#### GIVEN PASSAGE:
== Segment start ==

The testimony we heard from witnesses today was deeply impactful for me, to the point where I was—as, I'm sure, some of my colleagues on the meeting today were—almost brought to tears. The impact of the pandemic is felt across all political stripes and demographics in this country.
I'm sitting here trying to manage news that the Moderna shipment of vaccines has been deeply cut today. We have more restrictions on Canadian civil liberties, with no end in sight. The EU is looking at trade restrictions on vaccines. I'm trying to manage all this news, and what I don't want to have happen with an interim report is for the government to use that as a way to stall witnesses on vaccine delivery or the ministers in front of committee next week on vaccines.
I don't mind if the analysts want to start writing an interim report, but if this is what this committee is going to do, then they can expect us to be providing recommendations as a committee on vaccine delivery.
We're in a national crisis. On a Friday afternoon, with no makeup on, I'm trying to absorb the fact that our country is not in a position to be receiving vaccines any time soon. In the middle of what is essentially a wartime effort, when we don't have vaccines, I don't want our health committee—the federal Standing Committee on Health—to be wasting meetings deliberating things like punctuation on a report that's not material to getting the tools to end this pandemic.
If that's the intention of the Liberals on this committee, it is a no go for me and it's a no go for the Conservative party. I don't mind if the analysts want to start writing stuff up, because I think reporting on the mental health impact of the pandemic is fine.

== Segment end ==

#### DATA RECORDS:

== Segment start ==

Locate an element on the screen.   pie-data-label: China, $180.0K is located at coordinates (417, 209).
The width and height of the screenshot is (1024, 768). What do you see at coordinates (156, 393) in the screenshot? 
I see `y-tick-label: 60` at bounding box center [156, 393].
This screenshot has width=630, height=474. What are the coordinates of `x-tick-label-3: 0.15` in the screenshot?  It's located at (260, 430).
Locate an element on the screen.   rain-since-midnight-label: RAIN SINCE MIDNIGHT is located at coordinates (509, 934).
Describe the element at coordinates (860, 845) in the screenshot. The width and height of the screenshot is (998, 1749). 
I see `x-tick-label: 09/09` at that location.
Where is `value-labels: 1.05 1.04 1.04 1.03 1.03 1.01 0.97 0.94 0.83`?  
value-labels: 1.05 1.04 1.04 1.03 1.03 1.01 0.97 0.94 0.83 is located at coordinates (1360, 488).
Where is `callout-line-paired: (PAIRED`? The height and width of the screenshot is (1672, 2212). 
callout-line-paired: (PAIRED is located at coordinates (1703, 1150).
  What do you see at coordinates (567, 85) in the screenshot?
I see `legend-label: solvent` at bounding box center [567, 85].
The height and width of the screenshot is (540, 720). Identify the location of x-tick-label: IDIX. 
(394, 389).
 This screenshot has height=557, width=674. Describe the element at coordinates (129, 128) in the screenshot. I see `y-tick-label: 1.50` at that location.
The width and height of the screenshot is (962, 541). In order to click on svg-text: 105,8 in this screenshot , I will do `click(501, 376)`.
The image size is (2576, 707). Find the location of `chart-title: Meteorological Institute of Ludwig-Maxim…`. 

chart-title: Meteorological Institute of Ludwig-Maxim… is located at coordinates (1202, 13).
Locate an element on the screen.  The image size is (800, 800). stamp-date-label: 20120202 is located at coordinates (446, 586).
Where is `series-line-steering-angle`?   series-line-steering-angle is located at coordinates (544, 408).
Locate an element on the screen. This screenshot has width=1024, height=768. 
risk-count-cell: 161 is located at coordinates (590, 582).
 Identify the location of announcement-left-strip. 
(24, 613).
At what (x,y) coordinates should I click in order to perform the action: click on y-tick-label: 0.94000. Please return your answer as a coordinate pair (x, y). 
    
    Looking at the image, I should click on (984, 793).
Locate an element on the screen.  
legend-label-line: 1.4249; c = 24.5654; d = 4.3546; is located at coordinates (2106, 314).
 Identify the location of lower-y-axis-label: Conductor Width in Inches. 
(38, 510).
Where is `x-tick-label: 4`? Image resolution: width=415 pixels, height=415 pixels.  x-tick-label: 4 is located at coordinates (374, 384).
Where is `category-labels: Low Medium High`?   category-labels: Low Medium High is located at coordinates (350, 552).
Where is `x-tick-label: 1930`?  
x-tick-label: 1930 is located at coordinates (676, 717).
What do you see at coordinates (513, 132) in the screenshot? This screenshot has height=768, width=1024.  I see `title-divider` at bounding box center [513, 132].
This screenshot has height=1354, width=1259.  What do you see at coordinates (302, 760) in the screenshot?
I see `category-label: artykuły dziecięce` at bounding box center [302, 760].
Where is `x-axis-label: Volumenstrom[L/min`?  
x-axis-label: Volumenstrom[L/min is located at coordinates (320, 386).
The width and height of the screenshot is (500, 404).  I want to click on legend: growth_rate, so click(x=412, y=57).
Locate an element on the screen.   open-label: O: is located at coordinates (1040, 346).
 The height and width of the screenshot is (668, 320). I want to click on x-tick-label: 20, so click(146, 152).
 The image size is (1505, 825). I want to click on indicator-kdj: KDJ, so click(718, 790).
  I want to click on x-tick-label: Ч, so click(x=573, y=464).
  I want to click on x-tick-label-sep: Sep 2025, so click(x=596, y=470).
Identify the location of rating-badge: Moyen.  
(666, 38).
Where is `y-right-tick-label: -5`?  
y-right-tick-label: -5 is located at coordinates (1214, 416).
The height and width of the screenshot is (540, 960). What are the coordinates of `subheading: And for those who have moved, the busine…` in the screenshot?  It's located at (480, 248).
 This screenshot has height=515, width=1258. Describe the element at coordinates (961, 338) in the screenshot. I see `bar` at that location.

== Segment end ==

#### TASKS TO CARRY OUT:
• A. Reproduce word for word the stretch of the committee statement from "I'm sitting here" through "on vaccine delivery.".
• B. In the committee statement, whose vaccine shipment does the speaker say was deeply cut?
• C. List every piece of news that the speaker in the committee statement says they are trying to manage.

#### WRITTEN ANSWERS:
• A.
I'm sitting here trying to manage news that the Moderna shipment of vaccines has been deeply cut today. We have more restrictions on Canadian civil liberties, with no end in sight. The EU is looking at trade restrictions on vaccines. I'm trying to manage all this news, and what I don't want to have happen with an interim report is for the government to use that as a way to stall witnesses on vaccine delivery or the ministers in front of committee next week on vaccines.
I don't mind if the analysts want to start writing an interim report, but if this is what this committee is going to do, then they can expect us to be providing recommendations as a committee on vaccine delivery.

• B. Moderna's shipment of vaccines was deeply cut.

• C.
- The Moderna shipment of vaccines has been deeply cut.
- There are more restrictions on Canadian civil liberties, with no end in sight.
- The EU is looking at trade restrictions on vaccines.